Data for this plot was restricted to human specimens and with nucleotide information for the integration event. A. Distribution of the locations of the HPV integration events across the genome. The outer circle represents the locations of the 24 human chromosomes. The green bars in the inner circle depict the frequency of the HPV integration event at each location. Each green bar represents a bin size of 3 Kb. The scale for the frequency is represented by the light grey concentric circles, with each concentric circle representing 2 integration events. B. Position of HPV integration events and genes in 3q28 (only integration events with known position are plotted). Green bars are integration events. C. Position of HPV integration events and genes in 8q24.21 (only integration events with known position are plotted). D. Position of HPV integration events and genes in 13q22.1 (only integration events with known position are plotted).

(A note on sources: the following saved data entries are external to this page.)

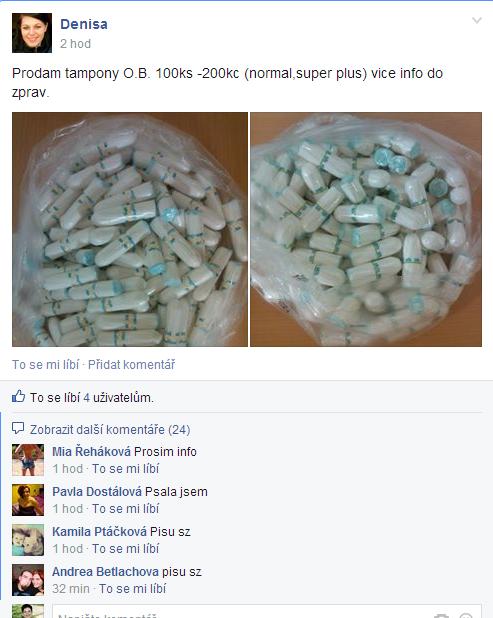493x618 pixels.
Task: Click Pavla Dostálová's avatar picture
Action: 28,500
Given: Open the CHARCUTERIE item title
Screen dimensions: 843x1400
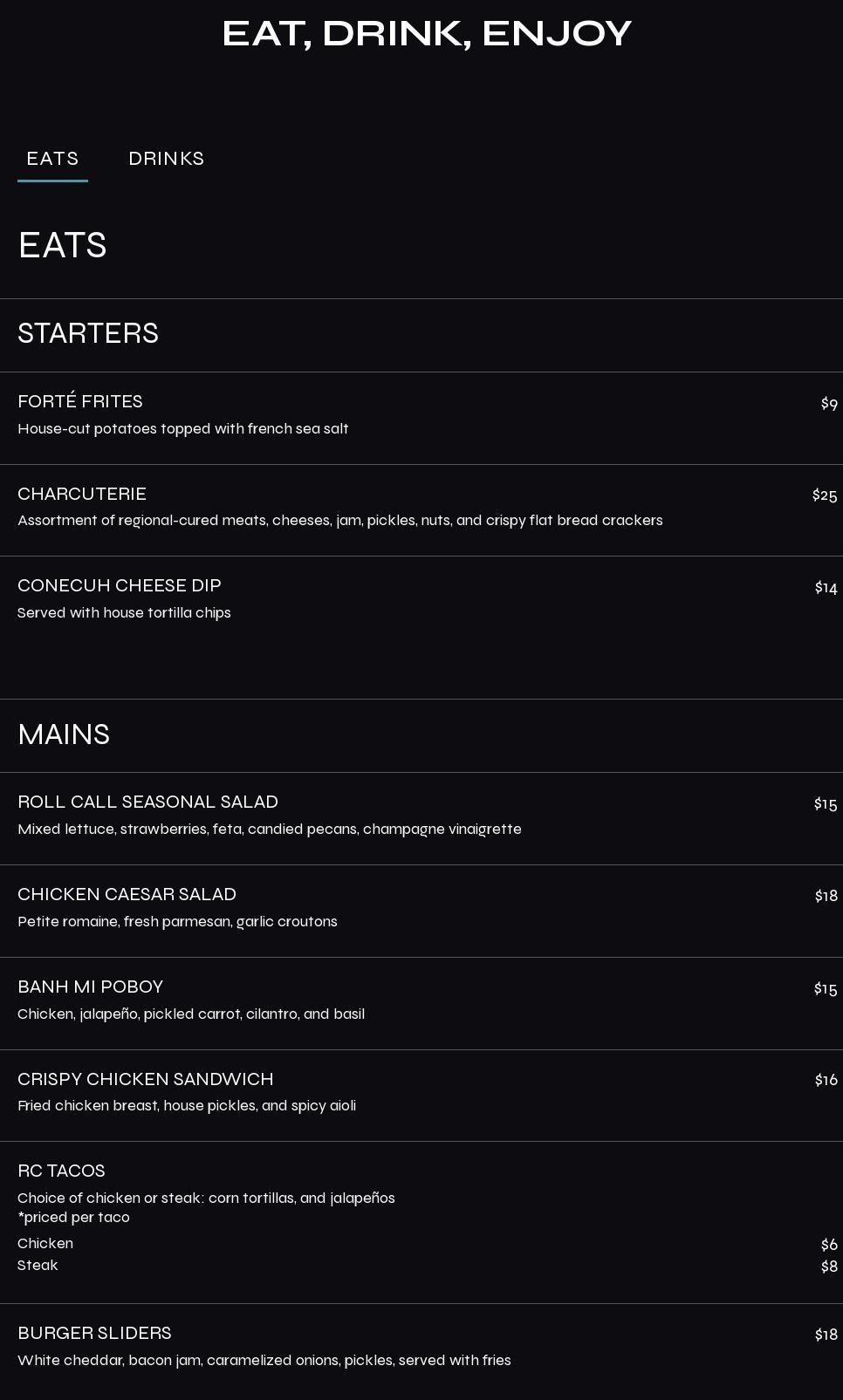Looking at the screenshot, I should (82, 494).

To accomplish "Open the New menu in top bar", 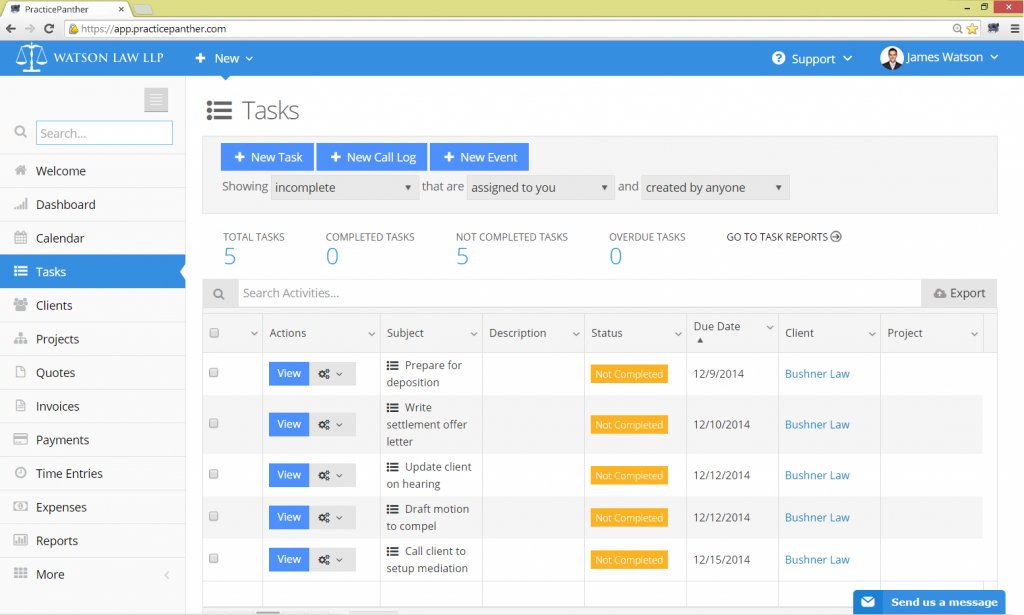I will pos(223,57).
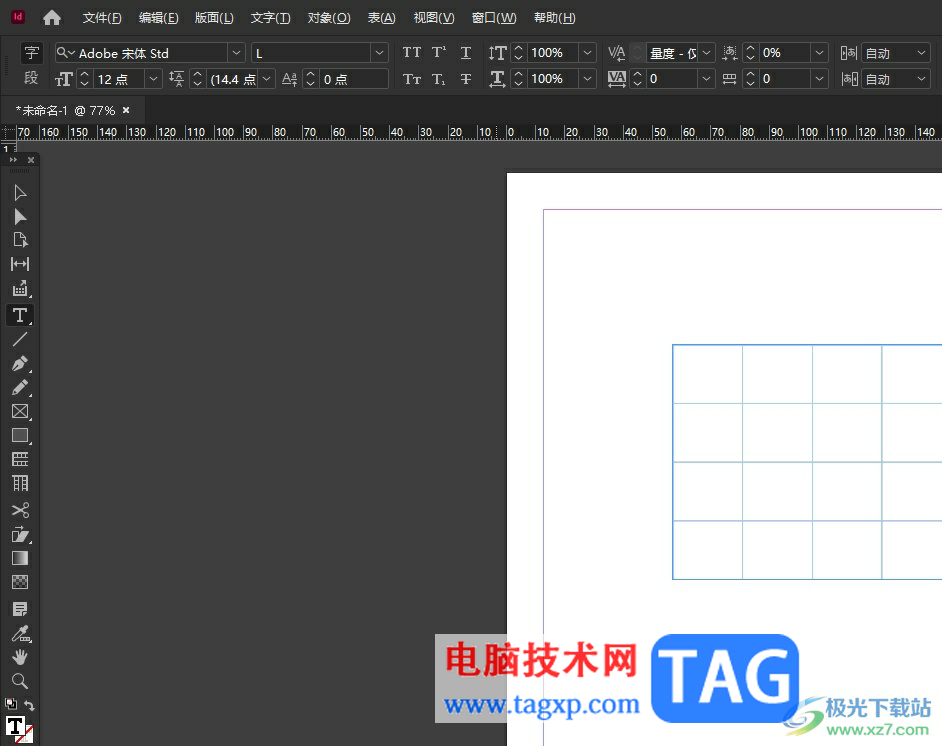Expand the 12 点 font size dropdown

point(154,79)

Figure 3 legend.. Integration sites from human specimens with exact position with respected to RefSeq genes and commonly mutated genes.

Only breakpoints with exact nucleotide position were included (N=639). Breakpoints determined with transcript-based assays that did not map to an exon or UTR were excluded. A. Integration breakpoints in relation to UCSC RefGenes, which include protein coding and non-protein coding genes. P-values are based on a test of proportions (Pearson’s χ² test). B. Distribution of minimum distances from intergenic integration breakpoints to UCSC RefGenes. C. Integration breakpoints in relation to 19 significantly mutated genes (ARID1A, ELF3, NFE2L2, CASP8, TGFBR2, PIK3CA, FBXW7, HLA.A, HLA.B, PTEN, KRAS, ERBB3, CBFB, TP53, MED1, ERBB2, STK11, MAPK1, EP300) from Ojesina et al. (17) and TCGA (19). P-value computed using Fisher’s exact test.